** Opening Input data block **
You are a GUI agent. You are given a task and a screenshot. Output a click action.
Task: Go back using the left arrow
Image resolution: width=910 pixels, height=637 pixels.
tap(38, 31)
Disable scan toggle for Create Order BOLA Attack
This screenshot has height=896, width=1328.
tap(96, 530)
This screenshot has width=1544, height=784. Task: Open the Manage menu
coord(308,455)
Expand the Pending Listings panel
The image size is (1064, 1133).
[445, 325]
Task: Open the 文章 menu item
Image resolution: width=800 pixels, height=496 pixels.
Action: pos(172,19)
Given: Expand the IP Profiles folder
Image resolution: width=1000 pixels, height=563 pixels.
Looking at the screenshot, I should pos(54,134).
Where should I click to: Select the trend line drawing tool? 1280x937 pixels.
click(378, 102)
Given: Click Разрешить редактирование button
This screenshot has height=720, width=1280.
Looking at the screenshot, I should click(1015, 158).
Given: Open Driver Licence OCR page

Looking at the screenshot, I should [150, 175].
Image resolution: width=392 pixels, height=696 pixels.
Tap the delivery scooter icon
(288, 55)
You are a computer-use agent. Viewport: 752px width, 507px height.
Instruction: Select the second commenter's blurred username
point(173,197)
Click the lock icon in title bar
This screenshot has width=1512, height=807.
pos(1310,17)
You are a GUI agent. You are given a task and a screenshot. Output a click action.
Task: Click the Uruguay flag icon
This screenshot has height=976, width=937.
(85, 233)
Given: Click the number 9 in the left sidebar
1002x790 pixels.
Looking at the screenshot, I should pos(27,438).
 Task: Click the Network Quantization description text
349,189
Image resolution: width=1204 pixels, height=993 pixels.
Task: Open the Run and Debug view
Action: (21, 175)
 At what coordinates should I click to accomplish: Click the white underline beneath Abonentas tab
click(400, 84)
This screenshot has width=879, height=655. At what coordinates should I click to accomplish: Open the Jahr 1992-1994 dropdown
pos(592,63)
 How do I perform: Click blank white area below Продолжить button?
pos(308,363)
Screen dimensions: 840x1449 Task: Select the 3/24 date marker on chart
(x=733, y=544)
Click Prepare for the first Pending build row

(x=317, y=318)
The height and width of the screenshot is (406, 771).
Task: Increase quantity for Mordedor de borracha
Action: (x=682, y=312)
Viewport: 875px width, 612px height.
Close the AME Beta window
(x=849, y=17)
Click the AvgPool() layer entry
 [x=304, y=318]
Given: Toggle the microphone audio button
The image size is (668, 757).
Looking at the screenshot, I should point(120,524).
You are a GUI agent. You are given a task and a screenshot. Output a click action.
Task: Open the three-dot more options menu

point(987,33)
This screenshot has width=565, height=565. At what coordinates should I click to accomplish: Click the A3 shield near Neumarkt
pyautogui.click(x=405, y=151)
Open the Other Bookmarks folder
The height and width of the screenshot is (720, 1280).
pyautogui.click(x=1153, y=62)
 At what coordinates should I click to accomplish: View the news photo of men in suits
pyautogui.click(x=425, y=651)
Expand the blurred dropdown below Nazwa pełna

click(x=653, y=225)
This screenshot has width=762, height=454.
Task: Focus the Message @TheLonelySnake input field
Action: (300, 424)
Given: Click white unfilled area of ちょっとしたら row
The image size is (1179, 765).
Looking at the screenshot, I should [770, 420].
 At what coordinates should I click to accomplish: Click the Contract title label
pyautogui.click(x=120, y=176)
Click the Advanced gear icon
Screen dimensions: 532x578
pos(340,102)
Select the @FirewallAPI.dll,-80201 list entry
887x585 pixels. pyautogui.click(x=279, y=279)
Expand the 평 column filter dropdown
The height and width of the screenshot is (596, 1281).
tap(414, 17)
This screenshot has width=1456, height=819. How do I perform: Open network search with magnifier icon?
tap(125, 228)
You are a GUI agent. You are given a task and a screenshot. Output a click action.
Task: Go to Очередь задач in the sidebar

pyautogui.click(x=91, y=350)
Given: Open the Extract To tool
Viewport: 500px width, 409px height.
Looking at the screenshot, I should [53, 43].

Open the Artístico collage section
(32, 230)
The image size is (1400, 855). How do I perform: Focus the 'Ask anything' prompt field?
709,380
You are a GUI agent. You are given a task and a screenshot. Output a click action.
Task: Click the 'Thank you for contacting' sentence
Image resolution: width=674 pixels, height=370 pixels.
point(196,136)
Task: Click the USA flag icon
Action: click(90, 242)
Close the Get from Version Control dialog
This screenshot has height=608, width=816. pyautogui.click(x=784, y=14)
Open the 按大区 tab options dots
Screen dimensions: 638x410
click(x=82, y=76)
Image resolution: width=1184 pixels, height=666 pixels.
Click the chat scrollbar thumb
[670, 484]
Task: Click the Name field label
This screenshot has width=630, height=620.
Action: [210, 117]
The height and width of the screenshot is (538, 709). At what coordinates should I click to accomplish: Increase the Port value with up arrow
** Closing Input data block **
*Problem*.
The reply must contain each line of the material, reproduced faithfully.

*Output of the exercise*.
You are a GUI agent. You are given a task and a screenshot. Output a click action.
Task: Go back using the left arrow
Image resolution: width=910 pixels, height=637 pixels.
tap(38, 31)
Disable scan toggle for Create Order BOLA Attack
This screenshot has height=896, width=1328.
tap(96, 530)
This screenshot has width=1544, height=784. Task: Open the Manage menu
coord(308,455)
Expand the Pending Listings panel
The image size is (1064, 1133).
[445, 325]
Task: Open the 文章 menu item
Image resolution: width=800 pixels, height=496 pixels.
Action: pos(172,19)
Given: Expand the IP Profiles folder
Image resolution: width=1000 pixels, height=563 pixels.
Looking at the screenshot, I should pos(54,134).
Where should I click to: Select the trend line drawing tool? 1280x937 pixels.
click(378, 102)
Given: Click Разрешить редактирование button
This screenshot has height=720, width=1280.
Looking at the screenshot, I should click(1015, 158).
Given: Open Driver Licence OCR page

Looking at the screenshot, I should [150, 175].
Image resolution: width=392 pixels, height=696 pixels.
Tap the delivery scooter icon
(288, 55)
You are a computer-use agent. Viewport: 752px width, 507px height.
Instruction: Select the second commenter's blurred username
point(173,197)
Click the lock icon in title bar
This screenshot has width=1512, height=807.
pos(1310,17)
You are a GUI agent. You are given a task and a screenshot. Output a click action.
Task: Click the Uruguay flag icon
This screenshot has height=976, width=937.
(85, 233)
Given: Click the number 9 in the left sidebar
1002x790 pixels.
Looking at the screenshot, I should pos(27,438).
 Task: Click the Network Quantization description text
349,189
Image resolution: width=1204 pixels, height=993 pixels.
Task: Open the Run and Debug view
Action: (21, 175)
 At what coordinates should I click to accomplish: Click the white underline beneath Abonentas tab
click(400, 84)
This screenshot has width=879, height=655. At what coordinates should I click to accomplish: Open the Jahr 1992-1994 dropdown
pos(592,63)
 How do I perform: Click blank white area below Продолжить button?
pos(308,363)
Screen dimensions: 840x1449 Task: Select the 3/24 date marker on chart
(x=733, y=544)
Click Prepare for the first Pending build row

(x=317, y=318)
The height and width of the screenshot is (406, 771).
Task: Increase quantity for Mordedor de borracha
Action: (x=682, y=312)
Viewport: 875px width, 612px height.
Close the AME Beta window
(x=849, y=17)
Click the AvgPool() layer entry
 [x=304, y=318]
Given: Toggle the microphone audio button
The image size is (668, 757).
Looking at the screenshot, I should point(120,524).
You are a GUI agent. You are given a task and a screenshot. Output a click action.
Task: Open the three-dot more options menu

point(987,33)
This screenshot has width=565, height=565. At what coordinates should I click to accomplish: Click the A3 shield near Neumarkt
pyautogui.click(x=405, y=151)
Open the Other Bookmarks folder
The height and width of the screenshot is (720, 1280).
pyautogui.click(x=1153, y=62)
 At what coordinates should I click to accomplish: View the news photo of men in suits
pyautogui.click(x=425, y=651)
Expand the blurred dropdown below Nazwa pełna

click(x=653, y=225)
This screenshot has width=762, height=454.
Task: Focus the Message @TheLonelySnake input field
Action: (300, 424)
Given: Click white unfilled area of ちょっとしたら row
The image size is (1179, 765).
Looking at the screenshot, I should [770, 420].
 At what coordinates should I click to accomplish: Click the Contract title label
pyautogui.click(x=120, y=176)
Click the Advanced gear icon
Screen dimensions: 532x578
pos(340,102)
Select the @FirewallAPI.dll,-80201 list entry
887x585 pixels. pyautogui.click(x=279, y=279)
Expand the 평 column filter dropdown
The height and width of the screenshot is (596, 1281).
tap(414, 17)
This screenshot has width=1456, height=819. How do I perform: Open network search with magnifier icon?
tap(125, 228)
You are a GUI agent. You are given a task and a screenshot. Output a click action.
Task: Go to Очередь задач in the sidebar

pyautogui.click(x=91, y=350)
Given: Open the Extract To tool
Viewport: 500px width, 409px height.
Looking at the screenshot, I should [53, 43].

Open the Artístico collage section
(32, 230)
The image size is (1400, 855). How do I perform: Focus the 'Ask anything' prompt field?
709,380
You are a GUI agent. You are given a task and a screenshot. Output a click action.
Task: Click the 'Thank you for contacting' sentence
Image resolution: width=674 pixels, height=370 pixels.
point(196,136)
Task: Click the USA flag icon
Action: click(90, 242)
Close the Get from Version Control dialog
This screenshot has height=608, width=816. pyautogui.click(x=784, y=14)
Open the 按大区 tab options dots
Screen dimensions: 638x410
click(x=82, y=76)
Image resolution: width=1184 pixels, height=666 pixels.
Click the chat scrollbar thumb
[670, 484]
Task: Click the Name field label
This screenshot has width=630, height=620.
Action: [210, 117]
The height and width of the screenshot is (538, 709). At what coordinates should I click to accomplish: Increase the Port value with up arrow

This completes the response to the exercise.